EVPPI via Strong, Oakley & Brennan 2014 GAM Regression — Where the Value of Information Lives

The Question

EVPI is one number. EVPPI is a priority list.

CEC's decision is whether to accelerate transport electrification (T2 at $2B), keep the status quo (T1), delay (T3), focus on equity (T4), or heavy-duty-first (T5). Inv 02 ran 10,000 shared-draw Monte Carlo replications and found:

E[NB] is maximized by T2_accelerated ($14.14B mean net benefit), but T4_equity is statistically indistinguishable ($14.12B).
EVPI = $0.229B — perfect information would change the optimal scenario in ≈20% of realizations.
Group-level EVPPI: CRF group $0.116B, monetization $0.092B, emissions $0.002B.

What Inv 02 couldn't answer: which CRF parameter? Which monetization input? Which emission sector? Strong, Oakley & Brennan's 2014 nonparametric regression-based EVPPI estimator lets us decompose group-level VOI into single-parameter VOI using only the existing MC sample — no nested Monte Carlo, no new simulator runs. We spent 0.9 seconds of post-processing.

The Strong, Oakley & Brennan 2014 single-sample trick

EVPPI without nested Monte Carlo

The definition of Expected Value of Partial Perfect Information for a parameter subset φ is:

EVPPI(φ) = E_φ[max_d E[NB(d, θ) | φ]] − max_d E[NB(d, θ)]

The inner conditional expectation E[NB(d) | φ] is what makes this expensive: the naive estimator requires an outer loop over φ draws and an inner MC over the remaining parameters. Strong, Oakley & Brennan (2014) observed that this inner expectation is just a regression function: regress NB(d, θ) on φ across the existing PSA sample, and the fitted values are consistent estimators of the conditional expectation. Plug those fitted values straight into the formula; no new simulator calls needed.

We use an additive B-spline smoother (sklearn.preprocessing.SplineTransformer with degree-3, 8 knots per dim, stacked across φ-dimensions) fit by ridge regression. For the high-dim emission group (14 dims) we PCA-reduce to 5 components first, following the original paper's recommendation. Validation: our implementation reproduces Inv 02's group-level EVPI ($0.229B) exactly, and the group-level EVPPI values agree with the legacy pygam implementation to 3 significant figures.

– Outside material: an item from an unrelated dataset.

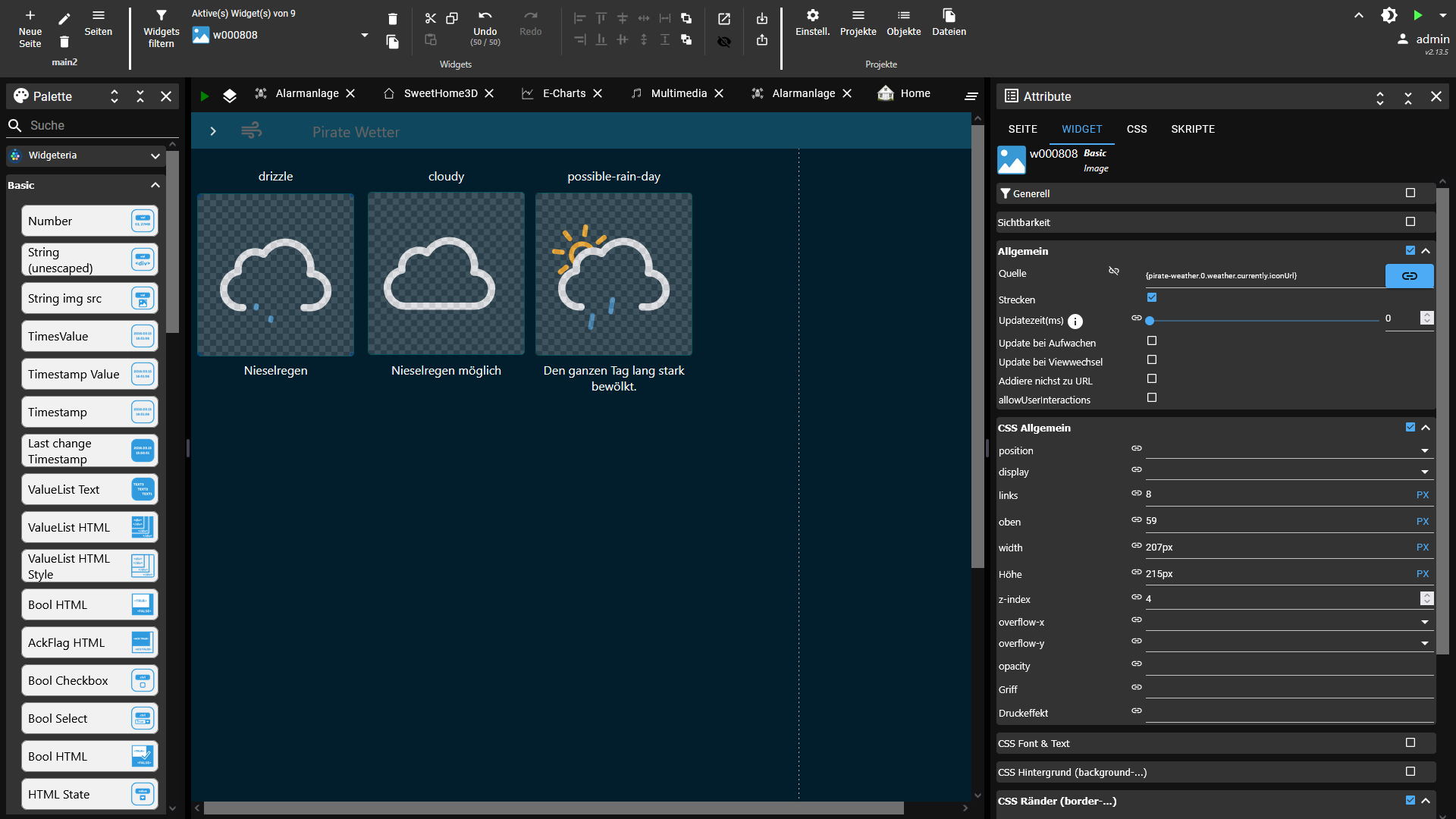
Task: Enable Update bei Aufwachen checkbox
Action: [x=1152, y=341]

Why this matters for the CEC workflow. A nested-MC EVPPI at 10,000 outer draws × 10,000 inner draws would require 10⁸ simulator calls — roughly 3 weeks of compute on the Inv 02 pipeline. Strong, Oakley & Brennan's 2014 estimator delivers a close approximation from the existing 10⁴-draw PSA sample in <1 second. For any decision-analytic workflow at 10⁴+ draws, this is the difference between actionable VOI and an intractable numerical problem.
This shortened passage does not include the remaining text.